WHAT TO WORK ON: Make an exact copy, without pictures, of the lines below from the one containing "You are a GUI" to the last line, both ends included.

───── EXTRACTED INFORMATION ─────

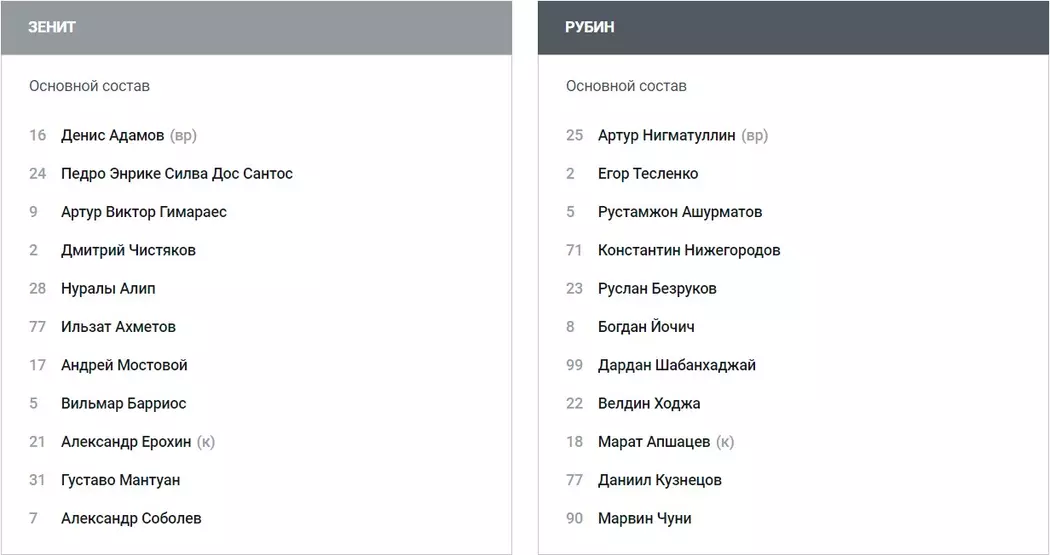Open Рустамжон Ашурматов
Viewport: 1050px width, 555px height.
pyautogui.click(x=680, y=212)
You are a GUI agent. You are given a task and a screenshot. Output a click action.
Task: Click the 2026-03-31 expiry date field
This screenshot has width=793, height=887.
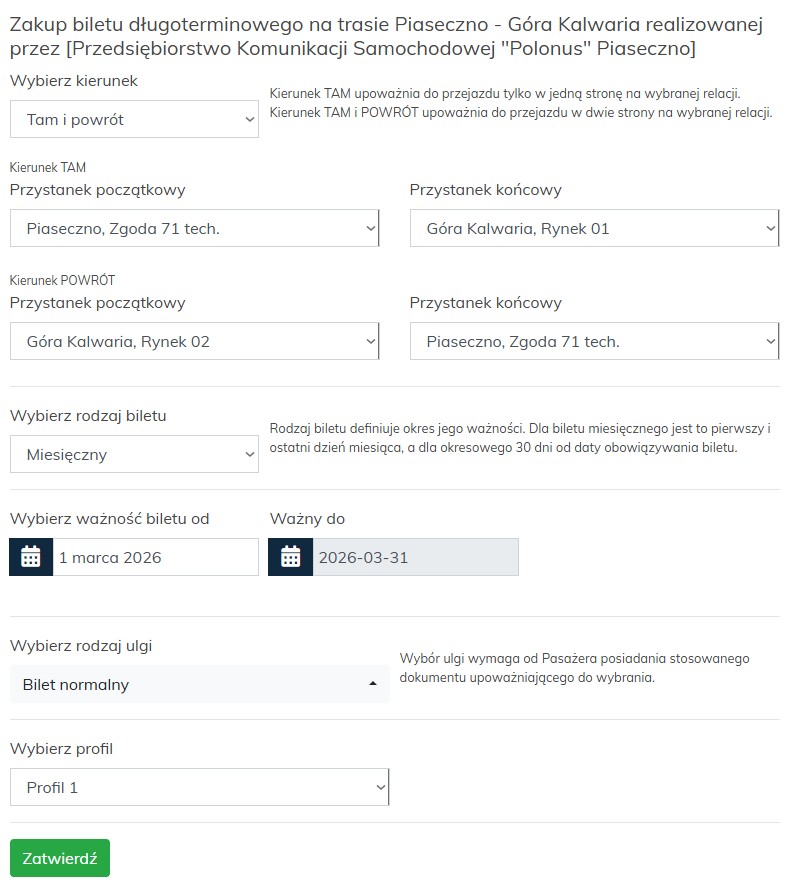[x=415, y=557]
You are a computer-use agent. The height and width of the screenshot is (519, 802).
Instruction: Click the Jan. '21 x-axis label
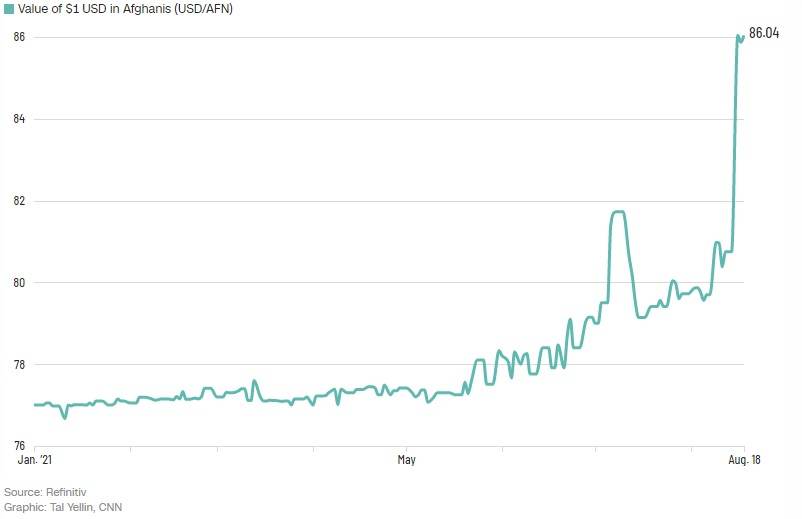pos(35,461)
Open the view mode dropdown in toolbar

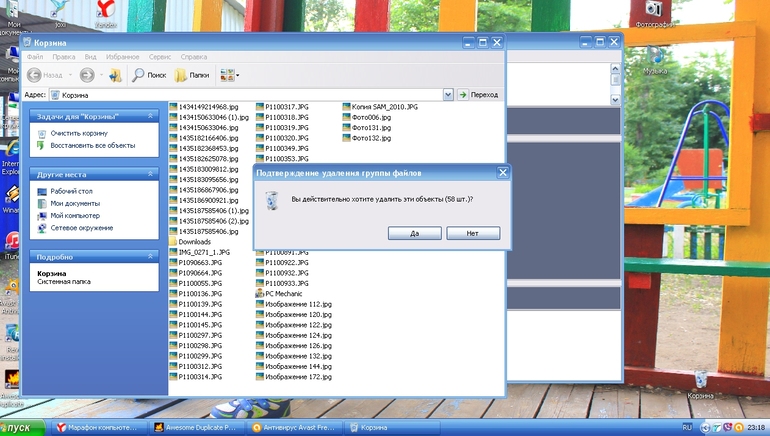tap(229, 75)
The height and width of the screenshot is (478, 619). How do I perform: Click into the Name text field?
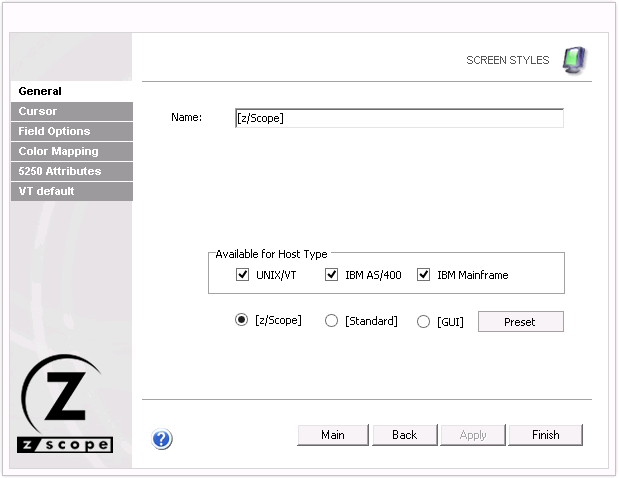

─────

RESPONSE AREA:
You are a GUI agent. You are given a task and a screenshot. Output a click action.
Task: Click the 2026-03-31 expiry date field
This screenshot has width=793, height=887.
[x=415, y=557]
You are a computer-use agent. The height and width of the screenshot is (519, 802).
Instruction: Click the Jan. '21 x-axis label
pos(35,461)
Open the view mode dropdown in toolbar

tap(229, 75)
The height and width of the screenshot is (478, 619). How do I perform: Click into the Name text field?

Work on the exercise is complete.